The Firm, Inc.
- Type: Private
- Industry: Entertainment
- Founded: 1997 (original) 2015 (relaunch)
- Defunct: 2008 (original)
- Headquarters: Santa Monica, California
- Key people: Jeff Kwatinetz
- Products: Film production Television production Talent management
- Subsidiaries: Prospect Park

= The Firm, Inc. =

Artist and talent management company

The Firm is a film and television production and talent management company based in Santa Monica, California. Established in 1997, it ceased operations in November 2008 and was relaunched by its founder, Jeff Kwatinetz, in August 2015. The Firm's divisions also include a record label and a marketing group.

==History==
The Firm was founded by managers Jeff Kwatinetz and Michael Green in fall 1997 after they left Gallin-Morey Associates. Operating originally out of Kwatinetz' Malibu apartment, early clients included Martin Lawrence and Korn. The company was described by the Los Angeles Times as "racing through the music industry with the velocity of a bullet train" and by 2000, represented a stable of actors and musicians that had generated more than $1.5 billion in gross revenue. Kwatinetz partnered with David Baram and Rick Yorn to help run the operation later bringing on new talent including Criss Angel and Denzel Washington.

Robert F. X. Sillerman, founder of SFX Entertainment, acquired a 16% interest in The Firm for $25 million and later tried to acquire the remainder for $200 million, however, pulled out as he claimed it would breach a non-compete clause with Clear Channel Communications. In 2001, Kwatinetz filed a lawsuit against Sillerman, accusing him of misappropriating The Firm's business plan. Later in 2001, Kwatinetz apologised to Sillerman and agreed to pay his legal costs. Kwatinetz eventually acquired Sillerman's interest in The Firm.

In 2001, The Firm acquired the sportswear company Pony. It also owned half of the Build-A-Bear Workshops.

In 2002, The Firm purchased Michael Ovitz's Artist Management Group (AMG) and in 2004, it merged with entertainment consulting company Integrated Entertainment Partners (IEP), led by Rich Frank, a former president of Disney studios. During its first incarnation, the company represented Leonardo DiCaprio, Cameron Diaz, Robert De Niro, Kelly Clarkson, Korn, Ice Cube, Snoop Dogg, Dixie Chicks, Linkin Park, Backstreet Boys, Jennifer Lopez, Britney Spears, Limp Bizkit, and DC Pierson, among others. In addition to the individual successes of their clients, the company was noted for its prescience in melding celebrities with consumer brands and for its role as an architect of the $2.6 billion acquisition of Warner Music by a private equity consortium. While in 2003, the subsidiary Firm Films had reached a first-look deal with 20th Century Fox.
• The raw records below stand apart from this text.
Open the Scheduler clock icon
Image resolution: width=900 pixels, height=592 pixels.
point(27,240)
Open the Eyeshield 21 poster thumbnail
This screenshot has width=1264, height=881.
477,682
The Firm ceased operations in 2008.

==Prospect Park==

Several months after the Firm was closed, Kwatinetz and Frank founded Prospect Park, an entertainment company which replicated the scope of The Firm. Financed through Kwatinetz' personal assets, Prospect Park focused on TV and film development and production and included an artist management division and a record company. In 2013, it launched the short-lived Online Network with the soap operas One Life to Live and All My Children. The company shut down both shows in 2013 as it filed a lawsuit against ABC, from whom they had licensed the rights to both series. Prospect Park declared bankruptcy in 2014, pending an outcome on the lawsuit.

==Reactivation==
In August 2015, it was announced that the Firm had been reactivated, a decision which Kwatinetz said was based on feedback from the creative community. Prospect Park senior executives Jeremy Summers, Angelica Cob-Baehler and Josh Barry transitioned to The Firm, and Robbie Brenner, formerly the president of production at Relativity Media, was named president of The Firm's film division shortly after the company relaunched.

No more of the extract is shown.